The government plans to enhance the power tariff once again before presenting the national budget to parliament for the fiscal year 2024-2025. This move is aimed at securing the USD 700 million IMF loan, which constitutes the third installment of the approved USD 4.7 billion for Bangladesh on January 30, 2023. To obtain the loan by May, the Power Division has committed to reducing subsidies in the power sector.
A senior official from the Power Division told the Daily Observer that the visiting IMF delegation held separate meetings with the Energy and Mineral Resources Division, Petrobangla, and Bangladesh Petroleum Corporation (BPC) to discuss subsidy issues in the oil, gas, and power sectors in Bangladesh. The official described the meetings as satisfactory.

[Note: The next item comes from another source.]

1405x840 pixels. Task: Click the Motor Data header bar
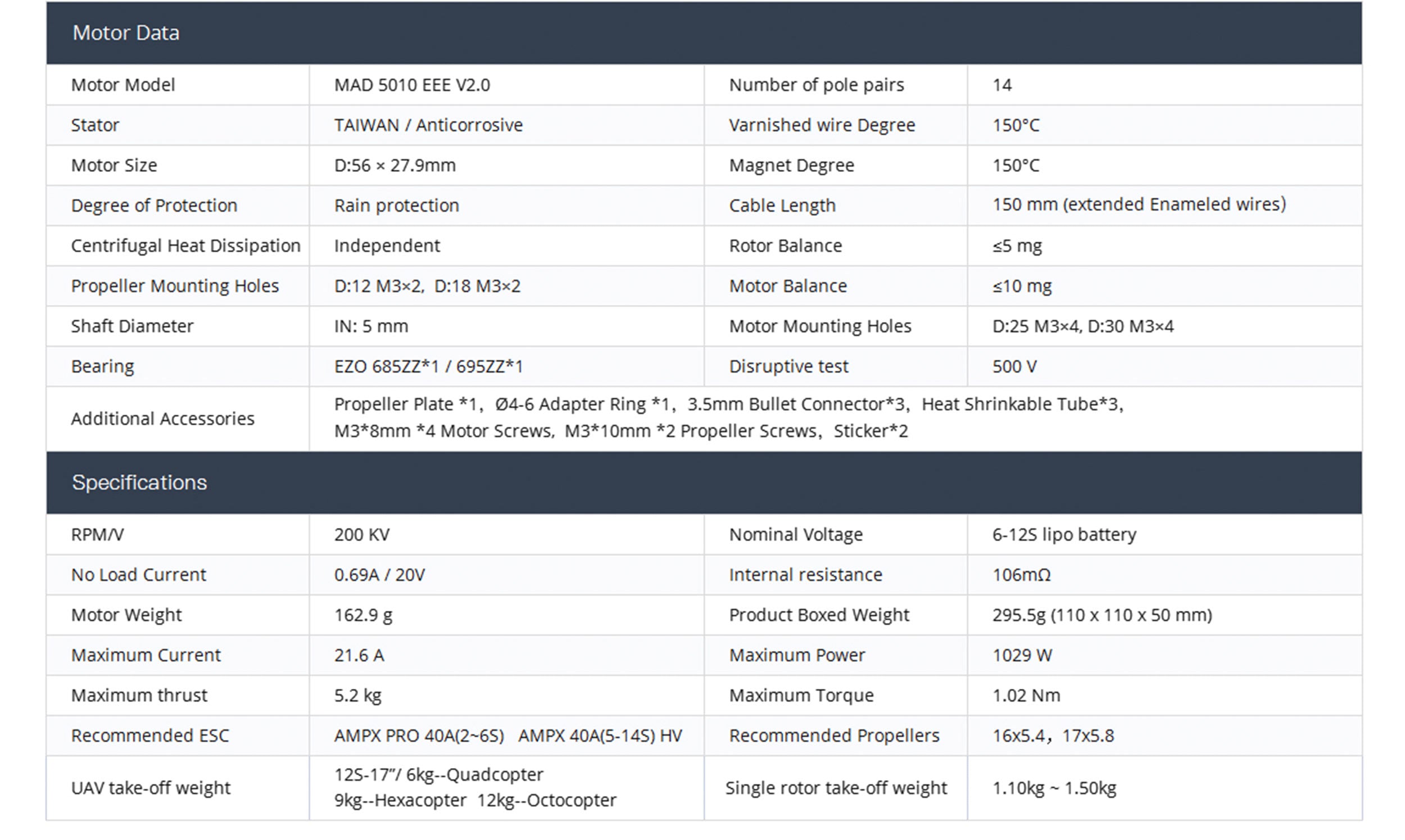704,33
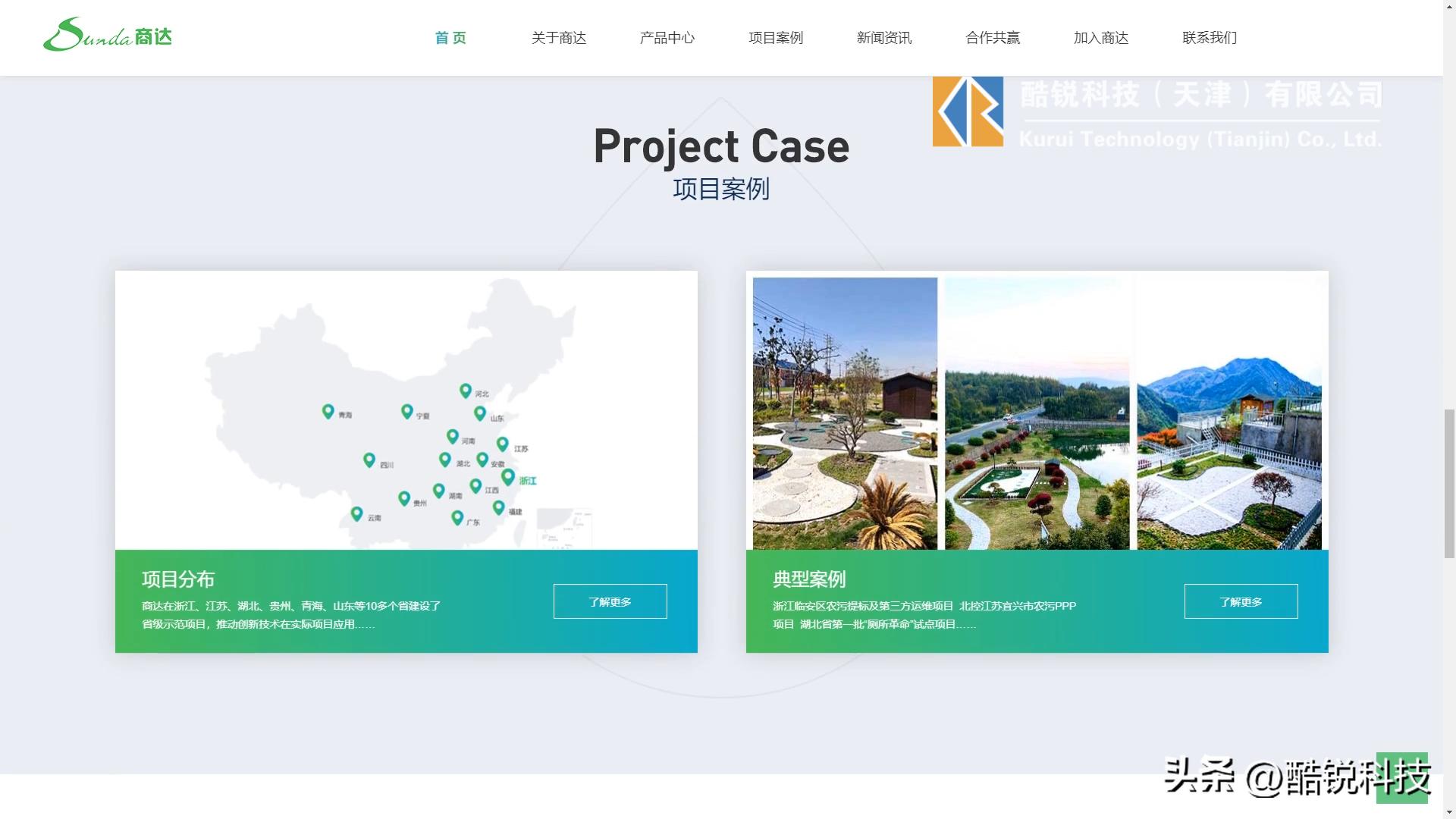Open the mountain village case photo
Image resolution: width=1456 pixels, height=819 pixels.
(x=1228, y=413)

"We will adjust power prices four times a year over the next three years to gradually reduce the subsidy without causing a shock," the official stated. "This phased approach will bring power prices closer to production costs over 12 stages. If the government were to reduce the subsidy at once, the per-unit tariff would need to increase to TK 13 from the current average of TK 6.70."

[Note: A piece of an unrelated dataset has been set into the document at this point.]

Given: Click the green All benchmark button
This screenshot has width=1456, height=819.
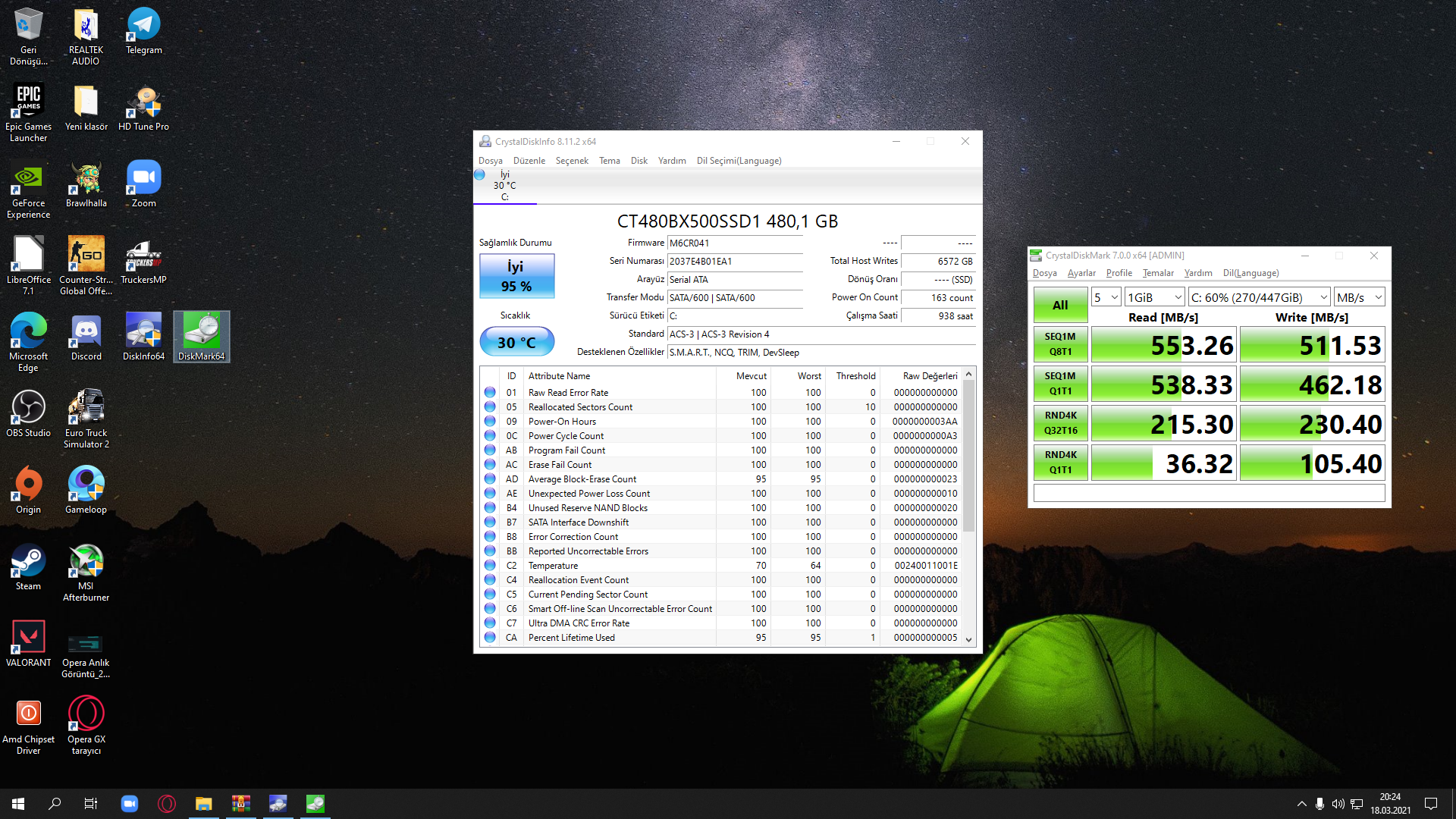Looking at the screenshot, I should pyautogui.click(x=1060, y=305).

The government increased power tariffs in three phases from January to March last year. However, over the past 15 years, wholesale power prices have risen 12 times, while retail prices have increased 14 times.
The government has introduced an autonomous process for adjusting fuel prices in the country, eliminating the need for subsidies on fuel.

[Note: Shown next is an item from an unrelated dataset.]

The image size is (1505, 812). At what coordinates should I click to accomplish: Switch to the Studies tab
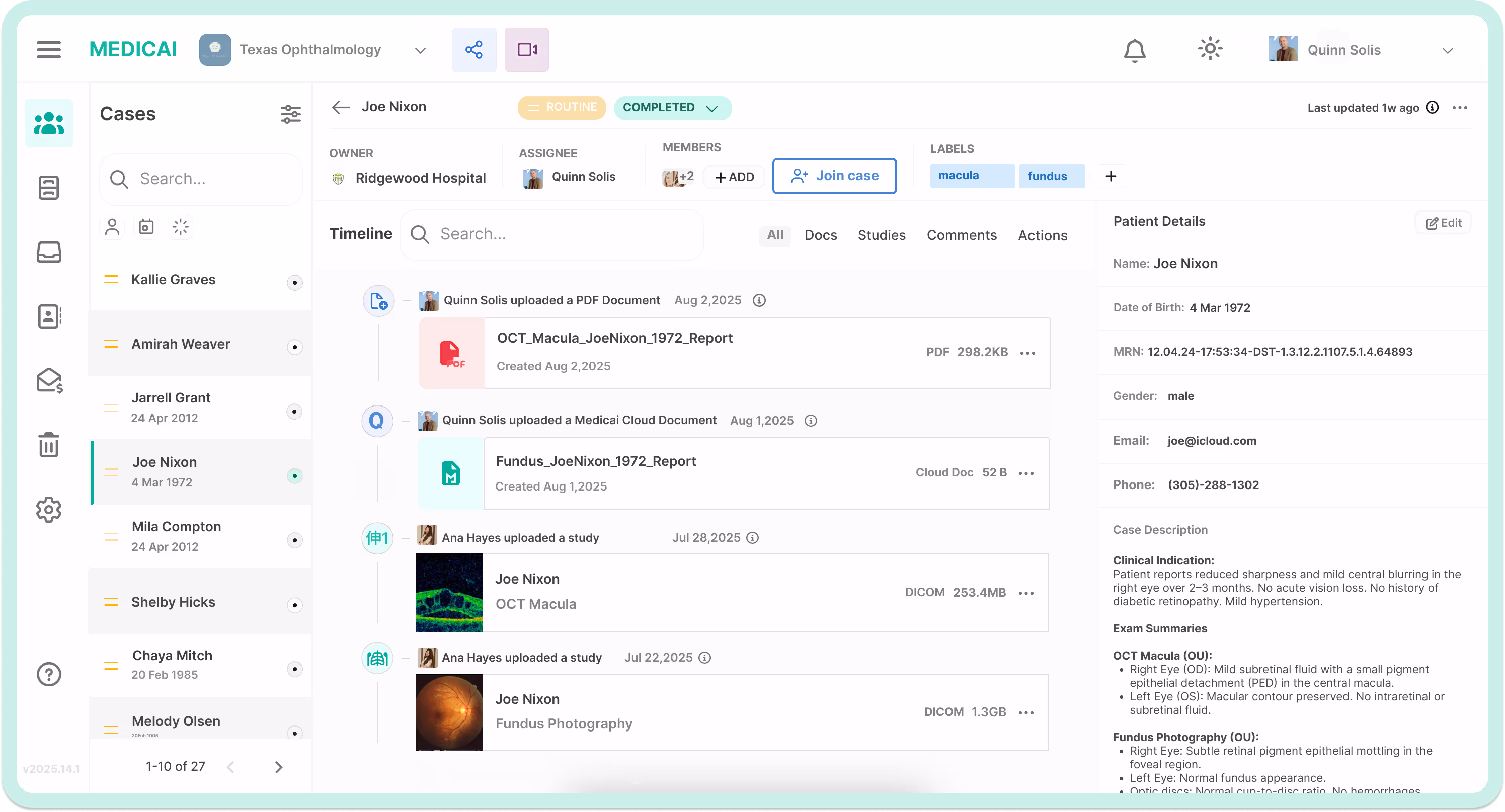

The IMF delegation, which has been in the country since April 24, is scheduled to depart on May 8. The IMF loan, approved in January 2023, came with conditions, including reducing subsidies in the power sector and adhering to international standards for setting fuel oil prices. Bangladesh has already received over USD 1 billion in two installments.
Experts have opined that while subsidies should be reduced, the governments approach places the burden on consumers rather than focusing on reducing production costs by addressing irregularities, corruption, and waste.
Dr M Shamsul Alam, an energy expert from CAB, criticized the Power Divisions plan to install more power plants through "unsolicited" contracts without accurately assessing demand, attributing it to political favoritism. Alam emphasized the need to halt such practices to reduce subsidies, highlighting the lack of attention from development partners.
The IMF team also raised concerns about the capacity charges for non-government power plants, noting that the government must pay these charges according to agreements, regardless of whether the plants generate electricity. Despite 41 percent of power generation capacity remaining unused last year, the government continued to pay capacity charges. In response, the Power Division introduced a new system: "no electricity, no bill."